--- Source data Enclosed Below ---

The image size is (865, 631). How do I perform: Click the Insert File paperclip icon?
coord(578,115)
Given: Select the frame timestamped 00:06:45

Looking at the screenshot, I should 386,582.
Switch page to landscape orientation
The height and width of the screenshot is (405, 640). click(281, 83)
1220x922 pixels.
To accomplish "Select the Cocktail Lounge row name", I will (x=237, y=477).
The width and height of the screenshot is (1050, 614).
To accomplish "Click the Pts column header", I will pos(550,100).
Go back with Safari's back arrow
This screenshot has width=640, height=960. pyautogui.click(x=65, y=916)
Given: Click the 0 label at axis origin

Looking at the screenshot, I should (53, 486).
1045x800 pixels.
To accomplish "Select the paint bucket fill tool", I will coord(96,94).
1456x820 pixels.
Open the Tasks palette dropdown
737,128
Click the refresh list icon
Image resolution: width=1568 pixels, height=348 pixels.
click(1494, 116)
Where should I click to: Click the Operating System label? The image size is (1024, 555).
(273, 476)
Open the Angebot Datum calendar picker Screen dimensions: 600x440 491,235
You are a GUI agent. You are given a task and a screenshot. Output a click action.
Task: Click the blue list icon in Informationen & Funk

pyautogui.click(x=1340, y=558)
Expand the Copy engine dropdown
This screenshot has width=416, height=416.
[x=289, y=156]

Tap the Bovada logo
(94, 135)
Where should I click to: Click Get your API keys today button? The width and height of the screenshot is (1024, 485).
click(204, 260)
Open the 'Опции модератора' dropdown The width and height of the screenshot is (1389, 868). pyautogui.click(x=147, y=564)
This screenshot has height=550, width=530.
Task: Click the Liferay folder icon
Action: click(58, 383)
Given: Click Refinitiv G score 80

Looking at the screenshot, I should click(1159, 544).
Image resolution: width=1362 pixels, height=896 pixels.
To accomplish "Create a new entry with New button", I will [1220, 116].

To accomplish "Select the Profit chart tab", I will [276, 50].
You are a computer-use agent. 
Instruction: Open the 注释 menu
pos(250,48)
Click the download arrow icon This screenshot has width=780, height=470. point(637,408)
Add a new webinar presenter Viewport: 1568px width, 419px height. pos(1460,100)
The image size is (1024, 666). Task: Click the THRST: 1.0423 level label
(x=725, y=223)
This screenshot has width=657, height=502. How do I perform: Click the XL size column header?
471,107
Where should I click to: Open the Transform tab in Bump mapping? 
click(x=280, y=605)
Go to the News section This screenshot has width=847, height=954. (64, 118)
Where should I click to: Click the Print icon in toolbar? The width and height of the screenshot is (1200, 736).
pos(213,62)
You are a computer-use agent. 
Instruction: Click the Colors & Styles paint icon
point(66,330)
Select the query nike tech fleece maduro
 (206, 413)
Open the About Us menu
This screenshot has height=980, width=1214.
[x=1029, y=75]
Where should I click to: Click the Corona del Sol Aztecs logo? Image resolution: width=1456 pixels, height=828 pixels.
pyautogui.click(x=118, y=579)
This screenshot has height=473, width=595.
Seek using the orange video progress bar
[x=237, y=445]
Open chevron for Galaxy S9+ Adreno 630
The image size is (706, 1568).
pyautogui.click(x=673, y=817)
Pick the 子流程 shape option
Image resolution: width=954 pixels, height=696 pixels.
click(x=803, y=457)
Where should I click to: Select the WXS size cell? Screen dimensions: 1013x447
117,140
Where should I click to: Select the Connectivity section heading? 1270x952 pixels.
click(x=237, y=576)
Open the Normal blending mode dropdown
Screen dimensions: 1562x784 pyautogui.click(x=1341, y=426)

--- End of Enclosed Source data ---

*What is needed*.
Please restate the records in full, word for word.

*Answer space*.
The image size is (865, 631). How do I perform: Click the Insert File paperclip icon?
coord(578,115)
Given: Select the frame timestamped 00:06:45

Looking at the screenshot, I should 386,582.
Switch page to landscape orientation
The height and width of the screenshot is (405, 640). click(281, 83)
1220x922 pixels.
To accomplish "Select the Cocktail Lounge row name", I will (x=237, y=477).
The width and height of the screenshot is (1050, 614).
To accomplish "Click the Pts column header", I will pos(550,100).
Go back with Safari's back arrow
This screenshot has width=640, height=960. pyautogui.click(x=65, y=916)
Given: Click the 0 label at axis origin

Looking at the screenshot, I should (53, 486).
1045x800 pixels.
To accomplish "Select the paint bucket fill tool", I will coord(96,94).
1456x820 pixels.
Open the Tasks palette dropdown
737,128
Click the refresh list icon
Image resolution: width=1568 pixels, height=348 pixels.
click(1494, 116)
Where should I click to: Click the Operating System label? The image size is (1024, 555).
(273, 476)
Open the Angebot Datum calendar picker Screen dimensions: 600x440 491,235
You are a GUI agent. You are given a task and a screenshot. Output a click action.
Task: Click the blue list icon in Informationen & Funk

pyautogui.click(x=1340, y=558)
Expand the Copy engine dropdown
This screenshot has width=416, height=416.
[x=289, y=156]

Tap the Bovada logo
(94, 135)
Where should I click to: Click Get your API keys today button? The width and height of the screenshot is (1024, 485).
click(204, 260)
Open the 'Опции модератора' dropdown The width and height of the screenshot is (1389, 868). pyautogui.click(x=147, y=564)
This screenshot has height=550, width=530.
Task: Click the Liferay folder icon
Action: click(58, 383)
Given: Click Refinitiv G score 80

Looking at the screenshot, I should click(1159, 544).
Image resolution: width=1362 pixels, height=896 pixels.
To accomplish "Create a new entry with New button", I will [1220, 116].

To accomplish "Select the Profit chart tab", I will [276, 50].
You are a computer-use agent. 
Instruction: Open the 注释 menu
pos(250,48)
Click the download arrow icon This screenshot has width=780, height=470. point(637,408)
Add a new webinar presenter Viewport: 1568px width, 419px height. pos(1460,100)
The image size is (1024, 666). Task: Click the THRST: 1.0423 level label
(x=725, y=223)
This screenshot has width=657, height=502. How do I perform: Click the XL size column header?
471,107
Where should I click to: Open the Transform tab in Bump mapping? 
click(x=280, y=605)
Go to the News section This screenshot has width=847, height=954. (64, 118)
Where should I click to: Click the Print icon in toolbar? The width and height of the screenshot is (1200, 736).
pos(213,62)
You are a computer-use agent. 
Instruction: Click the Colors & Styles paint icon
point(66,330)
Select the query nike tech fleece maduro
 (206, 413)
Open the About Us menu
This screenshot has height=980, width=1214.
[x=1029, y=75]
Where should I click to: Click the Corona del Sol Aztecs logo? Image resolution: width=1456 pixels, height=828 pixels.
pyautogui.click(x=118, y=579)
This screenshot has height=473, width=595.
Seek using the orange video progress bar
[x=237, y=445]
Open chevron for Galaxy S9+ Adreno 630
The image size is (706, 1568).
pyautogui.click(x=673, y=817)
Pick the 子流程 shape option
Image resolution: width=954 pixels, height=696 pixels.
click(x=803, y=457)
Where should I click to: Select the WXS size cell? Screen dimensions: 1013x447
117,140
Where should I click to: Select the Connectivity section heading? 1270x952 pixels.
click(x=237, y=576)
Open the Normal blending mode dropdown
Screen dimensions: 1562x784 pyautogui.click(x=1341, y=426)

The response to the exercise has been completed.